I think it’s very sad that the president would allow a presidential press podium to be used to mock a political opponent, and I think that many people were and are offended by that. This is a democracy. We should have as many voices out there as possible. We should have as many people running in an election as feel moved. Nobody has a monopoly on good ideas. There are ideas on the left and ideas on the right. There are ideas all across the spectrum, and this is a point in American history where we as Americans should hear them all.
MarketWatch: What do you think are some of the main things that President Biden has gotten right, and in what areas has he gone wrong?
Williamson: Well, the first thing he did right was he defeated Donald Trump. The president has taken an incremental approach to America’s problems, and I believe that he does wish to alleviate the suffering of many people whose lives are affected by some deeply unjust systems. But I don’t think that the alleviation of stress is enough right now. We need fundamental economic reform.
We also need a serious answer to climate change, and the president’s approval of the Willow project is not that. The president has said that he recognizes that climate change is an existential crisis, and yet he has given more oil CL00, +0.34%
permits than even Donald Trump did, and he has approved the Willow project.
The Democratic House and Senate — they did cut child poverty in half with the child tax credit, but then, when that expired six months later, they didn’t bother to permanentize it.
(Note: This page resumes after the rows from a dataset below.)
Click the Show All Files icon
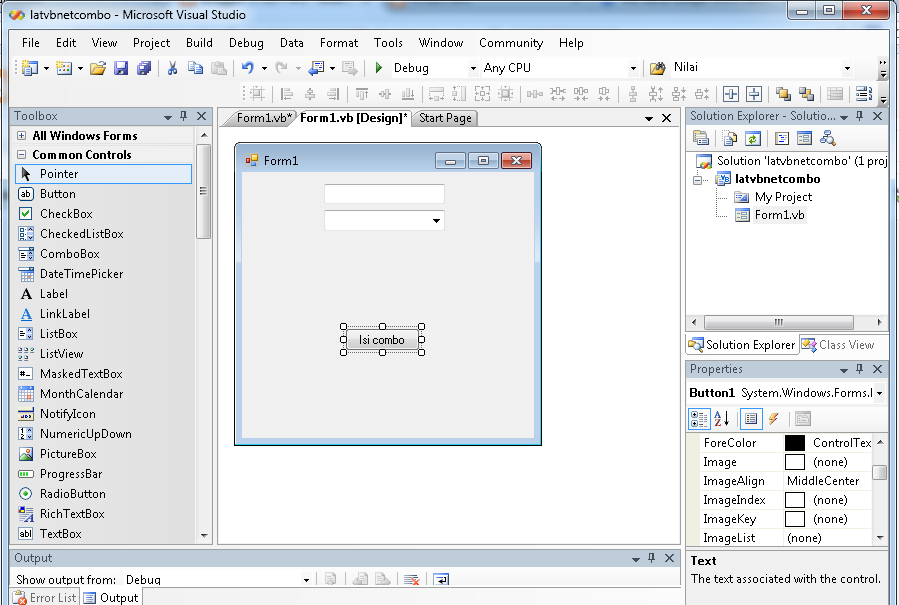The width and height of the screenshot is (899, 605). [x=731, y=137]
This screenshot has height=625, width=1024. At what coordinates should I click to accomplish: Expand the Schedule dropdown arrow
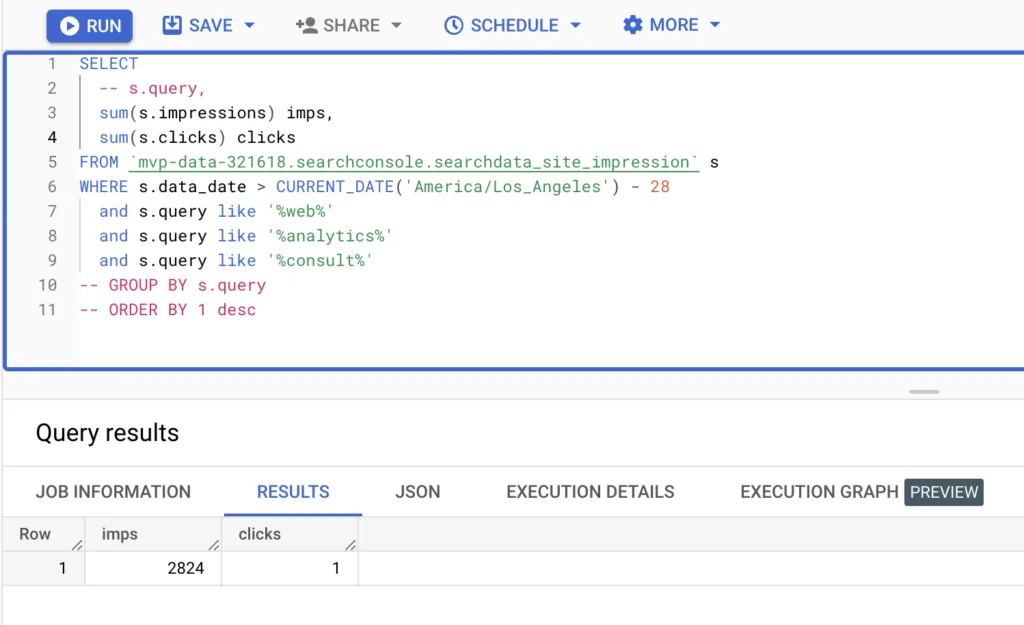tap(575, 25)
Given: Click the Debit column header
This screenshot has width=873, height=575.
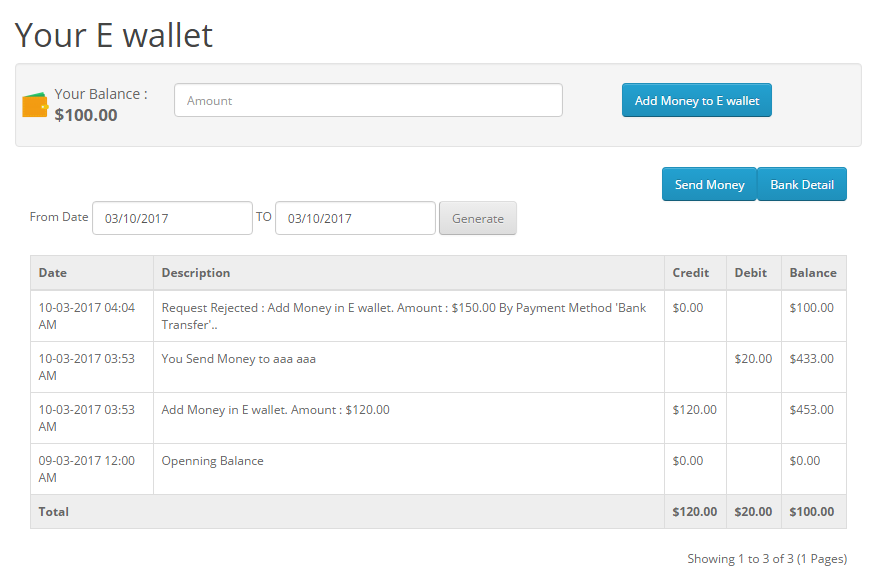Looking at the screenshot, I should pyautogui.click(x=751, y=273).
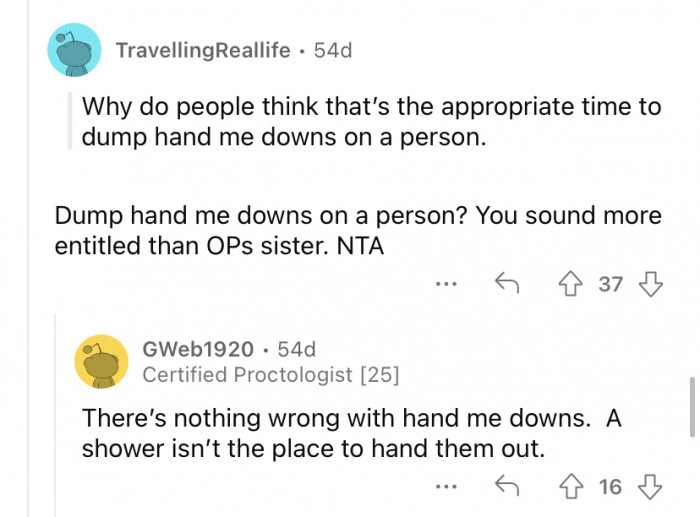Screen dimensions: 700x517
Task: Click the Certified Proctologist [25] flair
Action: tap(270, 375)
These are the kinds of half-measures and incremental measures which are not enough to change the fundamental economic patterns in this country that lead to so much chronic economic anxiety and despair.
Joe Biden is shown in conversation in August 2019 with Marianne Williamson during an event for Democratic presidential candidates in Clear Lake, Iowa.
AFP via Getty Images
MarketWatch: One thing that comes up often with President Biden is his age, which is 80, while you’re 70. Do you think his age should be a concern, or is it ageism to bring it up?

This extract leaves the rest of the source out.